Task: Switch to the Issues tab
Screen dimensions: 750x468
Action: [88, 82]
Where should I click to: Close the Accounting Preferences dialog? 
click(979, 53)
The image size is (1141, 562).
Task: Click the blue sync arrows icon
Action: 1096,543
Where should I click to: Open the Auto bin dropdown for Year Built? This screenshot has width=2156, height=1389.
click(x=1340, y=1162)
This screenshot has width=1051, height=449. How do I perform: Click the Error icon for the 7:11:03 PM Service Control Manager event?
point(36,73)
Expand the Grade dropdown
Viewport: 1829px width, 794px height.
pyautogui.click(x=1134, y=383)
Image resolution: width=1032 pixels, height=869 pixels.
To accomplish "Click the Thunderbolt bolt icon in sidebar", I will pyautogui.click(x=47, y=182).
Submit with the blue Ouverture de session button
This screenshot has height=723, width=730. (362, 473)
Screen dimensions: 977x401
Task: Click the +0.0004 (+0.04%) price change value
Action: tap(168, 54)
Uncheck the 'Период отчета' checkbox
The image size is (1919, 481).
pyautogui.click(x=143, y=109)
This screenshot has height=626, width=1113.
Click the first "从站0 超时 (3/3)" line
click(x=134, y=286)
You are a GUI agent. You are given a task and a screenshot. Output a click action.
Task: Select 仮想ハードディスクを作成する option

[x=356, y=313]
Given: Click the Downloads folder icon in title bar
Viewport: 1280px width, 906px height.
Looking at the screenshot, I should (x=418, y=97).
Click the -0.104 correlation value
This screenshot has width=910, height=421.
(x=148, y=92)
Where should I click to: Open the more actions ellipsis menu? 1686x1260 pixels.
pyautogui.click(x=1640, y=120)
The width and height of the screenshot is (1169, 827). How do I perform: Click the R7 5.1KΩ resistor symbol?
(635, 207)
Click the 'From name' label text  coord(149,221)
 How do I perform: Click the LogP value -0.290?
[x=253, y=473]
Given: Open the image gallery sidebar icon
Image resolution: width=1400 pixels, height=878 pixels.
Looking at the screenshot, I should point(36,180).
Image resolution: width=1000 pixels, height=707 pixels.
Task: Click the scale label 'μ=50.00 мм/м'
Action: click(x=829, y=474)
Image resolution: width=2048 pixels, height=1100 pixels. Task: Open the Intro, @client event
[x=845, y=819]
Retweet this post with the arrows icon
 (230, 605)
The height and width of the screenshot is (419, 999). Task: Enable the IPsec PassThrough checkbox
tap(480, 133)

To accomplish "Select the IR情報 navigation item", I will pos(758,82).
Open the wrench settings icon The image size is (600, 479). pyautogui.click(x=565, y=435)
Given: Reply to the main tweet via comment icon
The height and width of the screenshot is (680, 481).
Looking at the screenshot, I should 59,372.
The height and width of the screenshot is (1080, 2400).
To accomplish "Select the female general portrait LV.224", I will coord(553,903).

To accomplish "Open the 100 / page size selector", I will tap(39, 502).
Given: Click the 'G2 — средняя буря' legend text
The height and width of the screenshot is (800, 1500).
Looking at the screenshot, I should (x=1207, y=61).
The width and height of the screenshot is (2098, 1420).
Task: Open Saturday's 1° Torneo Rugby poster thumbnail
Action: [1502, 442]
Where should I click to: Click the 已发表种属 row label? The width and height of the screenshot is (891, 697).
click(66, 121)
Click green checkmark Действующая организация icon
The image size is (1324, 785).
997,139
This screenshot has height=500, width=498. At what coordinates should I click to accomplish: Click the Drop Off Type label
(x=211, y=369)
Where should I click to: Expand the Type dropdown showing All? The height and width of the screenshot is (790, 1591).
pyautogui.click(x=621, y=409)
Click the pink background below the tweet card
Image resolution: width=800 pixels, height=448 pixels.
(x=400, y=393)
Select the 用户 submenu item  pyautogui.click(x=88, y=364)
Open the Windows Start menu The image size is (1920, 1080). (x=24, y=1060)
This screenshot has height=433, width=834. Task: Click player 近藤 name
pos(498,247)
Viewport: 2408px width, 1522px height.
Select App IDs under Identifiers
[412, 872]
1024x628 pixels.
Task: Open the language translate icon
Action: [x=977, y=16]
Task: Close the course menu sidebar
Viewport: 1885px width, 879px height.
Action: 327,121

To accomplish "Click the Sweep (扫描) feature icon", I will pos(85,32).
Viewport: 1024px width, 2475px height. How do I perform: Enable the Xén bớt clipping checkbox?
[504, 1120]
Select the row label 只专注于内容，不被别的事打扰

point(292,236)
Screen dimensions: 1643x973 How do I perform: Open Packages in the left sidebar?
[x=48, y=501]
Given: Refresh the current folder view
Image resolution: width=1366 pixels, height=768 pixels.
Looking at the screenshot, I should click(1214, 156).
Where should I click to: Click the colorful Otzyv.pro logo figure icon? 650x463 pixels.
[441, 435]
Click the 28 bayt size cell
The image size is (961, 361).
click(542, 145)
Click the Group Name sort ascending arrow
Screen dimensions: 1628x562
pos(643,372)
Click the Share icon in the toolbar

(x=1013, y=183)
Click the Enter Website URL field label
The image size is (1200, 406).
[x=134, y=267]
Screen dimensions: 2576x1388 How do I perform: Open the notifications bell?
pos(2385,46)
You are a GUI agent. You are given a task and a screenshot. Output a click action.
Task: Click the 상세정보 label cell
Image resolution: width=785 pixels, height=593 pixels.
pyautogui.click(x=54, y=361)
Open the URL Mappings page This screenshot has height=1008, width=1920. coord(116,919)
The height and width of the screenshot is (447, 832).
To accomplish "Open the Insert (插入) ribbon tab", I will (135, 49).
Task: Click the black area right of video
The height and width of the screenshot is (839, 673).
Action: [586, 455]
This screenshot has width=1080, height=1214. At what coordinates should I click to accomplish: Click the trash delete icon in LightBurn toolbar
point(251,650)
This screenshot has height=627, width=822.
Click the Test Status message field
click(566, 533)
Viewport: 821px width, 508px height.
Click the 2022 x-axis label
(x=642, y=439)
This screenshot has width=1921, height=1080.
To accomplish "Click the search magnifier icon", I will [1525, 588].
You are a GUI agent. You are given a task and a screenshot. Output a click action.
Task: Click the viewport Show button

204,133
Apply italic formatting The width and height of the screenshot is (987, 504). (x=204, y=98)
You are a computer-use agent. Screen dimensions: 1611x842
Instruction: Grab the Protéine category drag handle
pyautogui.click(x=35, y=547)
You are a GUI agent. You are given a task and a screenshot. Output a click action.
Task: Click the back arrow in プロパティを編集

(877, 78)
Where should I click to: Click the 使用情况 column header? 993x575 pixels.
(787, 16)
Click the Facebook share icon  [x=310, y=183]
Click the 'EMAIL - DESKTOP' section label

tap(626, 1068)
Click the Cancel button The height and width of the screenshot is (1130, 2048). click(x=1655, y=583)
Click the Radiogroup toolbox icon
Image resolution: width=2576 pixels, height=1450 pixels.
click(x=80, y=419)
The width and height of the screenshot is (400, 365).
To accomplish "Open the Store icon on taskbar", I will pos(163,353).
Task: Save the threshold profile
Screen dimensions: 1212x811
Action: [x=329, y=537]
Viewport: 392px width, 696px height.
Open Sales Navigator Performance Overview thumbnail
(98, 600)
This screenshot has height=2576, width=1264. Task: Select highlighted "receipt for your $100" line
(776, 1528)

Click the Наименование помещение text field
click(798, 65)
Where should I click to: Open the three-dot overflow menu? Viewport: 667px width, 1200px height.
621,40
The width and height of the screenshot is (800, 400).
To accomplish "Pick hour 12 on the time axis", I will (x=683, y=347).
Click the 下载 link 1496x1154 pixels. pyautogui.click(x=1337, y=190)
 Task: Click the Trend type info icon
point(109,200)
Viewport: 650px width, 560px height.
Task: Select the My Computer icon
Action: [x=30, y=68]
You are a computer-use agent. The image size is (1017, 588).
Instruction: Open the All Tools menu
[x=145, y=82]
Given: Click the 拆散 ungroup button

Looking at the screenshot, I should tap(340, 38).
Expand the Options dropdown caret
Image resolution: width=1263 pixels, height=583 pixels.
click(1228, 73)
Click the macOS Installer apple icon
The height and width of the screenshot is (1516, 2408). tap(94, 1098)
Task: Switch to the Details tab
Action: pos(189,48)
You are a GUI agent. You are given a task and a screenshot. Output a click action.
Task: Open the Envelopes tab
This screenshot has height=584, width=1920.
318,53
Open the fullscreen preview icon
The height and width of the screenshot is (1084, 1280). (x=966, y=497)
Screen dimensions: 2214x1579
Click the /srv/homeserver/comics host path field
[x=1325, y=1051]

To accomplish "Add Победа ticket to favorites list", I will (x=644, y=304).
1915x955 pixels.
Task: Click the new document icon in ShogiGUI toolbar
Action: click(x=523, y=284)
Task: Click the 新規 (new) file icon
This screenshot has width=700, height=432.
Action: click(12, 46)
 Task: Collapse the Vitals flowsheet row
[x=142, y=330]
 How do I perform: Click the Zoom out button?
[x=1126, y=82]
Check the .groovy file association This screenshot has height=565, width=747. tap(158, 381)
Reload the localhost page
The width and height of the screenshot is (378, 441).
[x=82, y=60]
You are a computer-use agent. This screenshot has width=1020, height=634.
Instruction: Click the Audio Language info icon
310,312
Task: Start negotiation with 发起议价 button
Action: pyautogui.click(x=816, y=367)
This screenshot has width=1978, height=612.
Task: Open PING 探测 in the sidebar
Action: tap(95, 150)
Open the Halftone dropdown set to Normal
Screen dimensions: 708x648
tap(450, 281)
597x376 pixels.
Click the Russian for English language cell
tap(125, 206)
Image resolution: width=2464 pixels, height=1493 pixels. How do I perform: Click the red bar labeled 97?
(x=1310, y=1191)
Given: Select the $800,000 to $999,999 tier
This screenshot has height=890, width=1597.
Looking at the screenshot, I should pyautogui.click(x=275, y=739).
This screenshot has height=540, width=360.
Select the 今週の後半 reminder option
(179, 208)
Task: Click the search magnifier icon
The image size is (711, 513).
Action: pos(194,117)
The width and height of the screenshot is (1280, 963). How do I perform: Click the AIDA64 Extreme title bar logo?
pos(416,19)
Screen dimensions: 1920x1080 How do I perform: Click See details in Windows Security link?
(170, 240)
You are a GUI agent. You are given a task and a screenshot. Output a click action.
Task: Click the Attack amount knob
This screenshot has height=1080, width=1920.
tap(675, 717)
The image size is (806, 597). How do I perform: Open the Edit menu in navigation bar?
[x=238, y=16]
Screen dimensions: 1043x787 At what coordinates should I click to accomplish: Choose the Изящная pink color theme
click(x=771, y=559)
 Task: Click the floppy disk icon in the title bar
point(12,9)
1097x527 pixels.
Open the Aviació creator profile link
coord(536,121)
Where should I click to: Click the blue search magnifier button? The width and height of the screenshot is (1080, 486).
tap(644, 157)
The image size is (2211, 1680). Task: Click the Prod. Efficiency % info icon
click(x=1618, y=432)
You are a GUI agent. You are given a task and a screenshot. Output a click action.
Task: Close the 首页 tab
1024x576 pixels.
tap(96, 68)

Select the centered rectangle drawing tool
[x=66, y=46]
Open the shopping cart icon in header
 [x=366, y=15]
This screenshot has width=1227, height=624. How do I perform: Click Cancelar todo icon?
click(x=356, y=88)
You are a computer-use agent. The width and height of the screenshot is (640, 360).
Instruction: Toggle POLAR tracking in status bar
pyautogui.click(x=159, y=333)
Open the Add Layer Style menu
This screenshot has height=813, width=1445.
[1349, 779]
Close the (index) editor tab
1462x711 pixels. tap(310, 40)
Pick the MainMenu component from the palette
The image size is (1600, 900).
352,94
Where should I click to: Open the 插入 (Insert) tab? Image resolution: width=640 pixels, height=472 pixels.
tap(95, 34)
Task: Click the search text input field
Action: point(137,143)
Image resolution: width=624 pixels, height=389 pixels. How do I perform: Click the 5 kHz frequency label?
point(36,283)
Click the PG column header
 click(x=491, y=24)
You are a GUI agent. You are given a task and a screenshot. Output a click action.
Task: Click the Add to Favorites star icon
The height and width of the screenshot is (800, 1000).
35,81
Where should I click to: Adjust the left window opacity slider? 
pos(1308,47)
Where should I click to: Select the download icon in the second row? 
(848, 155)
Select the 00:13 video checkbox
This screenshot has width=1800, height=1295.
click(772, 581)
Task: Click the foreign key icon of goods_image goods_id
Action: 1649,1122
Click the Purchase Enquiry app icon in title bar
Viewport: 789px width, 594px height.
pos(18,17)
------------------------------------------------
**Task directions:**
Write out the entries word for word, beginning with their first line and stopping after the line that contains "Action: 1096,543".

**Worked answer:**
Task: Switch to the Issues tab
Screen dimensions: 750x468
Action: [88, 82]
Where should I click to: Close the Accounting Preferences dialog? 
click(979, 53)
The image size is (1141, 562).
Task: Click the blue sync arrows icon
Action: 1096,543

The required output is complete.